Standing Waves: Resonant Frequencies and Harmonics
Resonant Frequencies and Standing Waves
- Standing waves exist only at certain frequencies, called resonant (natural) frequencies.
- Some objects have a single resonant frequency (e.g., a tuning fork, a pendulum, a mass bouncing on a spring).
- Others have many resonant frequencies (e.g., a rope, a stretched spring, or air in an air column).
- For objects with multiple resonances, the resonant frequencies are whole-number multiples of the lowest frequency, the fundamental.
- Only waves with resonant frequencies persist; others decay due to interference.
Fundamental Frequency and Harmonics
- The fundamental frequency is the first harmonic; the resonant frequencies are harmonics.
- For the fundamental, the end-to-end distance equals one-half a wavelength: L = \frac{\lambda1}{2}, hence \lambda1 = 2L.
- The fundamental frequency is f1 = \frac{v}{\lambda1} = \frac{v}{2L}.

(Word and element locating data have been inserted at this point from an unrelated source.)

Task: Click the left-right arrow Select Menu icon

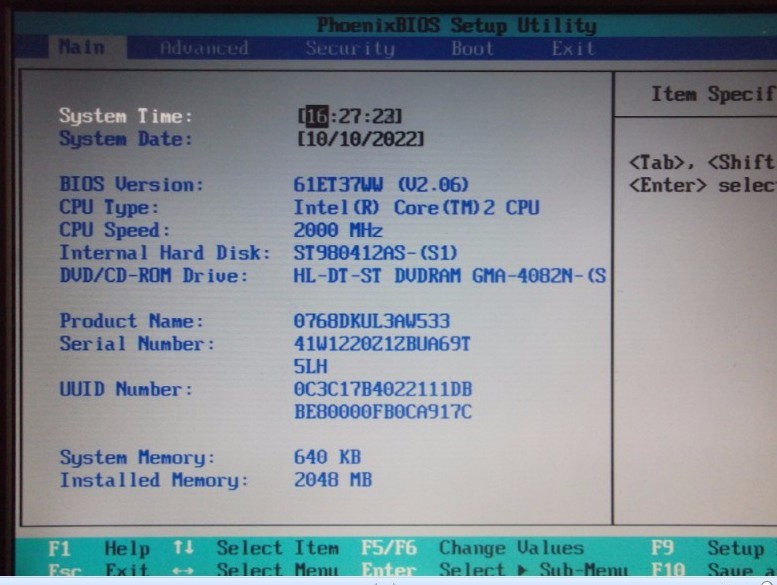Action: pos(182,571)
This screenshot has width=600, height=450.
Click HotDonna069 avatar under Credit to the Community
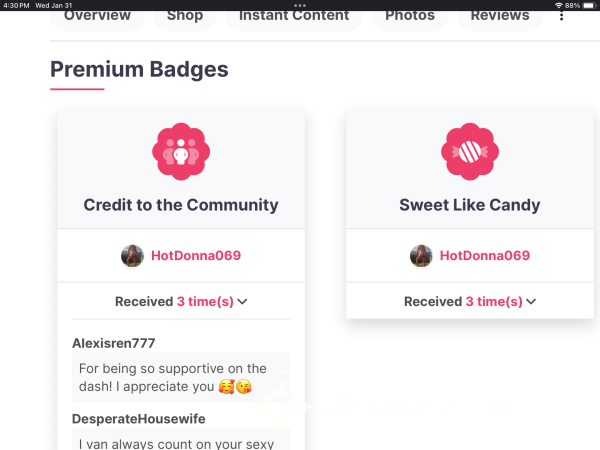tap(132, 256)
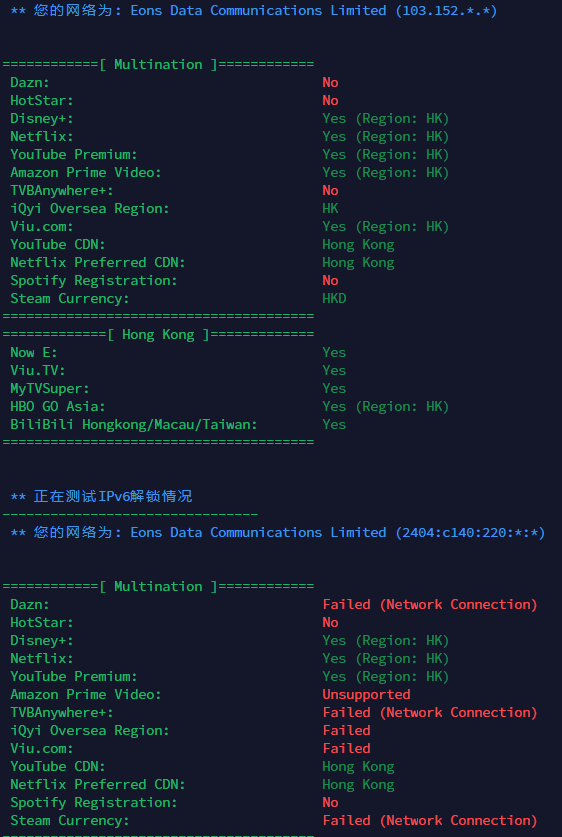Screen dimensions: 562x837
Task: Click the Hong Kong section header
Action: pos(159,335)
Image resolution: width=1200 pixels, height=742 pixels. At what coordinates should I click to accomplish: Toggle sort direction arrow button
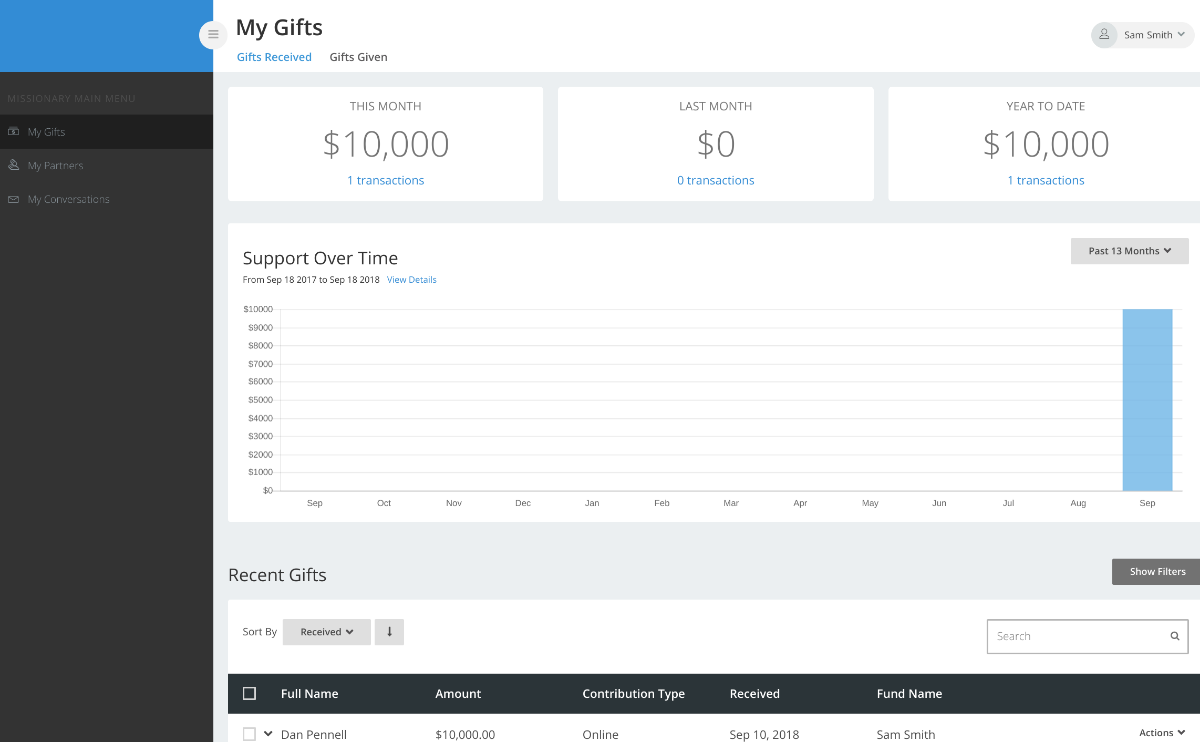(x=389, y=632)
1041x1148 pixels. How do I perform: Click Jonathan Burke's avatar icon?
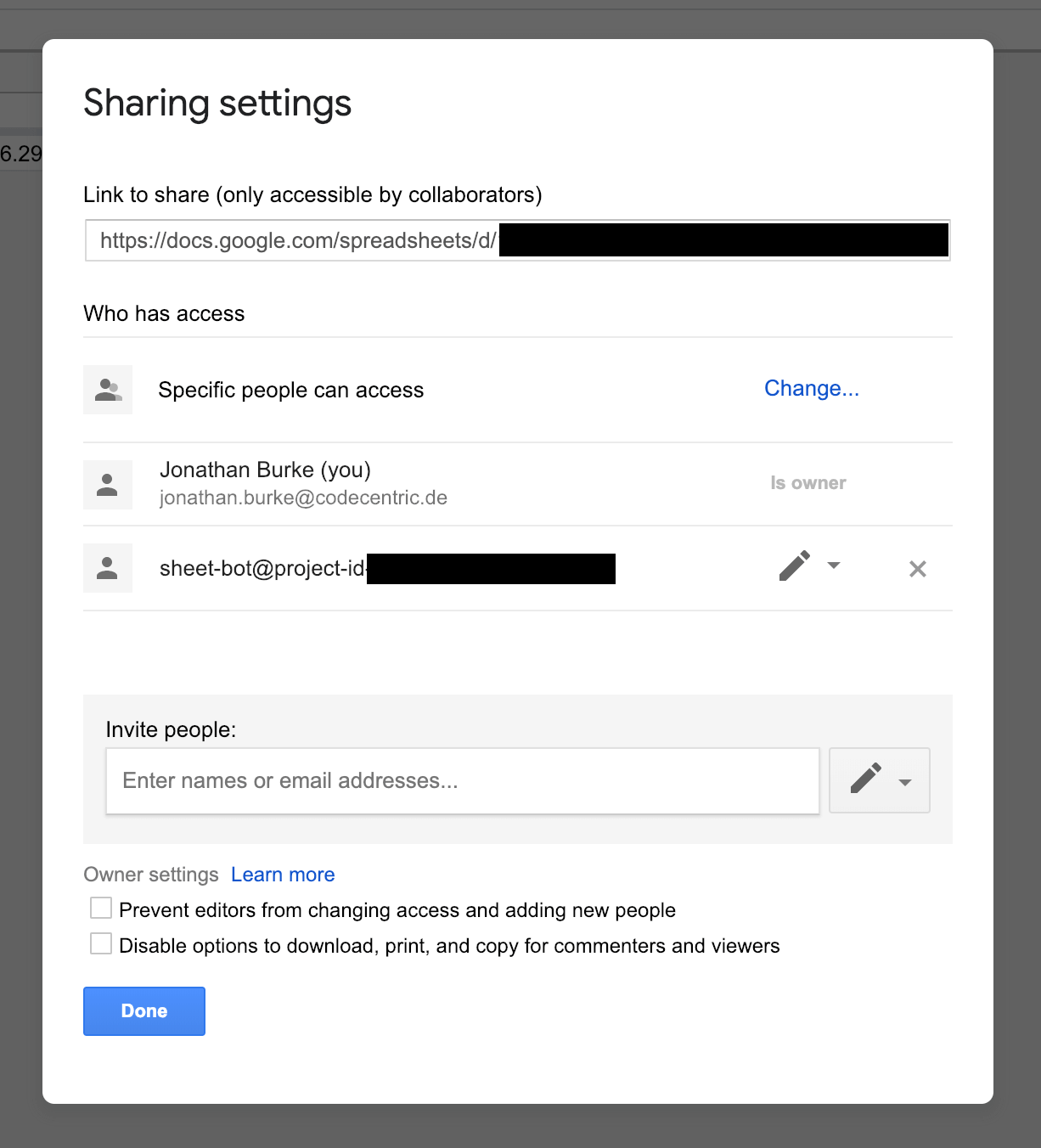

- All higher resonant frequencies are multiples of the fundamental: fn = n f1 = \frac{n v}{2L}, \quad n = 1,2,3,… or equivalently fn = n f0 where f0 = f1.
- The fundamental has only one loop or antinode.
Standing Wave on a String (Fixed Ends)
- Ends are nodes (nodes at the fixed ends).
- Allowed wavelengths: \lambda_n = \frac{2L}{n}, \quad n = 1,2,3,…
- Corresponding frequencies: fn = \frac{v}{\lambdan} = \frac{n v}{2L} = n f_1.
- The fundamental corresponds to one half-wavelength fitting in the length, producing one antinode (one loop).